═════ Listed records

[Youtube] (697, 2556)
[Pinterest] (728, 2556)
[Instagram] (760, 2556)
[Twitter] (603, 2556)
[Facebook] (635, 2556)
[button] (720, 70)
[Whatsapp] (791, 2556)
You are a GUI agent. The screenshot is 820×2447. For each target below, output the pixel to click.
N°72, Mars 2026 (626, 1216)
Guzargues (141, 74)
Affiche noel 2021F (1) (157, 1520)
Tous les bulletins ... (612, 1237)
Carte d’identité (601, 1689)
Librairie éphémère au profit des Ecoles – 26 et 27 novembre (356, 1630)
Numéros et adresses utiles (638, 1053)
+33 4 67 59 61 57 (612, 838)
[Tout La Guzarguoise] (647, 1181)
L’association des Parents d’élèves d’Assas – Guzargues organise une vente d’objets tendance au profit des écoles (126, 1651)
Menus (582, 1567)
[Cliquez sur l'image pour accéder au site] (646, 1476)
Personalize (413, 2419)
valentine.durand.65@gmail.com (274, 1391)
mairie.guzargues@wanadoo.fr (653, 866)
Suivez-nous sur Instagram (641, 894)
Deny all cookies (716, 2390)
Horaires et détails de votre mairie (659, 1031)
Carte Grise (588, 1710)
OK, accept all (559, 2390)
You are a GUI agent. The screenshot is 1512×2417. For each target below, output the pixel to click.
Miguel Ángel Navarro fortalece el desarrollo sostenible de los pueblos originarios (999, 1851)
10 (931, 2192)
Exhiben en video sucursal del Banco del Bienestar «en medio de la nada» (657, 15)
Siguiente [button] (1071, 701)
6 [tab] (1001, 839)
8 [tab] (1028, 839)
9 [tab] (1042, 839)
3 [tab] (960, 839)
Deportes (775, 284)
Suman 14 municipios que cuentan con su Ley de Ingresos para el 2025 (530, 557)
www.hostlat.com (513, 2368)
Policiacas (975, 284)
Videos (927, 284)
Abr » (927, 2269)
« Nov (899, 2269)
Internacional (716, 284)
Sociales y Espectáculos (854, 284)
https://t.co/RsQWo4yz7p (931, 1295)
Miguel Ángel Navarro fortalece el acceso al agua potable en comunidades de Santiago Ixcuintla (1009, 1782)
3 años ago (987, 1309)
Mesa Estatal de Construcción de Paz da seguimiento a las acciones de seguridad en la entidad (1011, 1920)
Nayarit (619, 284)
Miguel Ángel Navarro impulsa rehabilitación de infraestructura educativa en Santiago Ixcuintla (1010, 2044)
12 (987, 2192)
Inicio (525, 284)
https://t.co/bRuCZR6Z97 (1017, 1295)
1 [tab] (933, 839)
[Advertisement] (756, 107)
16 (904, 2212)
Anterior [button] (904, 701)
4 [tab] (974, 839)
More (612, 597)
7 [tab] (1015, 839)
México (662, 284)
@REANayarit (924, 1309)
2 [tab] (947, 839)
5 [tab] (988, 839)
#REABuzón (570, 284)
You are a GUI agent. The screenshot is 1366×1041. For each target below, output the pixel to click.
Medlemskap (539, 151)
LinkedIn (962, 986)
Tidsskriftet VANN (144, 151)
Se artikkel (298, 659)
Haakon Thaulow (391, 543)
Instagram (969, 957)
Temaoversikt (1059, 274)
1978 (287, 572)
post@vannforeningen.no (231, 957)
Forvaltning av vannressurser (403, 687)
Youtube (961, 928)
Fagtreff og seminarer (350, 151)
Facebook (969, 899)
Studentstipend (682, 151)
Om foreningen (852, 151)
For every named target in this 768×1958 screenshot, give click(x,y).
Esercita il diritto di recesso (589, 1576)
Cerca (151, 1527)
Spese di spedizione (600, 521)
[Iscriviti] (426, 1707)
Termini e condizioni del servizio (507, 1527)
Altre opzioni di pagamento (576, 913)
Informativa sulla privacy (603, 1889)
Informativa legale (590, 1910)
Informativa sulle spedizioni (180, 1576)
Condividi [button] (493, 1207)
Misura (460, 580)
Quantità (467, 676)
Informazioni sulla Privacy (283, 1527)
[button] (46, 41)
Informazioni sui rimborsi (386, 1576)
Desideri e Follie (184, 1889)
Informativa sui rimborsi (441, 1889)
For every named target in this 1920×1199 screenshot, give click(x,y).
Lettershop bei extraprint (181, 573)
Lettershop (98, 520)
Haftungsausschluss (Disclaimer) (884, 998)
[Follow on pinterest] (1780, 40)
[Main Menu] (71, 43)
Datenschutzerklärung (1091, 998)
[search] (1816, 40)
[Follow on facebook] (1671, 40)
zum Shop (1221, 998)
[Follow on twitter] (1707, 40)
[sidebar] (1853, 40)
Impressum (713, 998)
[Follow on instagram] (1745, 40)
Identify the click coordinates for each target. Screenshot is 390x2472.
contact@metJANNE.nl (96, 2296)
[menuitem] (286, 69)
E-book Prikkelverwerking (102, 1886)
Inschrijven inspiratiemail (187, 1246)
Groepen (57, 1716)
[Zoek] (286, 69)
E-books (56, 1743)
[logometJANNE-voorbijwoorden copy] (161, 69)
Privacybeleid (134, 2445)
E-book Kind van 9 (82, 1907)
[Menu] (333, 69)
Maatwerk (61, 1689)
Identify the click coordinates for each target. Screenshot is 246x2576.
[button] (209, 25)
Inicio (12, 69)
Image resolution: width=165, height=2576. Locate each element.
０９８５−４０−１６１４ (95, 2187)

══════════

■ Activity ■
Set down, unchanged, only those lines above that fall between the line with "E-books (56, 1743)" and the line with "Inicio (12, 69)", the two end lines included.

■ Answer to the exercise ■
E-books (56, 1743)
[logometJANNE-voorbijwoorden copy] (161, 69)
Privacybeleid (134, 2445)
E-book Kind van 9 (82, 1907)
[Menu] (333, 69)
Maatwerk (61, 1689)
Identify the click coordinates for each target. Screenshot is 246x2576.
[button] (209, 25)
Inicio (12, 69)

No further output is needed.